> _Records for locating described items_
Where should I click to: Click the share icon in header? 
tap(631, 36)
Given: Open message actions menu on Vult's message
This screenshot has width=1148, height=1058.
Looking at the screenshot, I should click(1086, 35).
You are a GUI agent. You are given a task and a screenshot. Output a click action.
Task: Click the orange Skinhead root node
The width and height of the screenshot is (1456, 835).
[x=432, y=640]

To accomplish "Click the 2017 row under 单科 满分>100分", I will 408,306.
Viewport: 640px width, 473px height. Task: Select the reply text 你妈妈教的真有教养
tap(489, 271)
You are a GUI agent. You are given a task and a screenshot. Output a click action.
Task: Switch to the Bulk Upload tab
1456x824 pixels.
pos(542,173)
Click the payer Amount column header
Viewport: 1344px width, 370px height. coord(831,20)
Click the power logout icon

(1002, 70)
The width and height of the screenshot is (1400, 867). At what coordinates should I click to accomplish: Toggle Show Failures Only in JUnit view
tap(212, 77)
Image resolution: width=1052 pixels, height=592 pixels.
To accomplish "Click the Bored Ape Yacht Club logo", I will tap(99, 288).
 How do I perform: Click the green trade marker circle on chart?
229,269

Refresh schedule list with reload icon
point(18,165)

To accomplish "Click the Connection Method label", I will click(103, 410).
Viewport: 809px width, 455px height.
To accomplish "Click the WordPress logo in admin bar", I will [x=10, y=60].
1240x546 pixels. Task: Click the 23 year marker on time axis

> _Work to do_
Copy out all of the data above line for line, with no changes.

> _Written answer_
Where should I click to: Click the share icon in header? 
tap(631, 36)
Given: Open message actions menu on Vult's message
This screenshot has width=1148, height=1058.
Looking at the screenshot, I should click(1086, 35).
You are a GUI agent. You are given a task and a screenshot. Output a click action.
Task: Click the orange Skinhead root node
The width and height of the screenshot is (1456, 835).
[x=432, y=640]

To accomplish "Click the 2017 row under 单科 满分>100分", I will 408,306.
Viewport: 640px width, 473px height. Task: Select the reply text 你妈妈教的真有教养
tap(489, 271)
You are a GUI agent. You are given a task and a screenshot. Output a click action.
Task: Switch to the Bulk Upload tab
1456x824 pixels.
pos(542,173)
Click the payer Amount column header
Viewport: 1344px width, 370px height. coord(831,20)
Click the power logout icon

(1002, 70)
The width and height of the screenshot is (1400, 867). At what coordinates should I click to accomplish: Toggle Show Failures Only in JUnit view
tap(212, 77)
Image resolution: width=1052 pixels, height=592 pixels.
To accomplish "Click the Bored Ape Yacht Club logo", I will tap(99, 288).
 How do I perform: Click the green trade marker circle on chart?
229,269

Refresh schedule list with reload icon
point(18,165)

To accomplish "Click the Connection Method label", I will click(103, 410).
Viewport: 809px width, 455px height.
To accomplish "Click the WordPress logo in admin bar", I will [x=10, y=60].
1240x546 pixels. Task: Click the 23 year marker on time axis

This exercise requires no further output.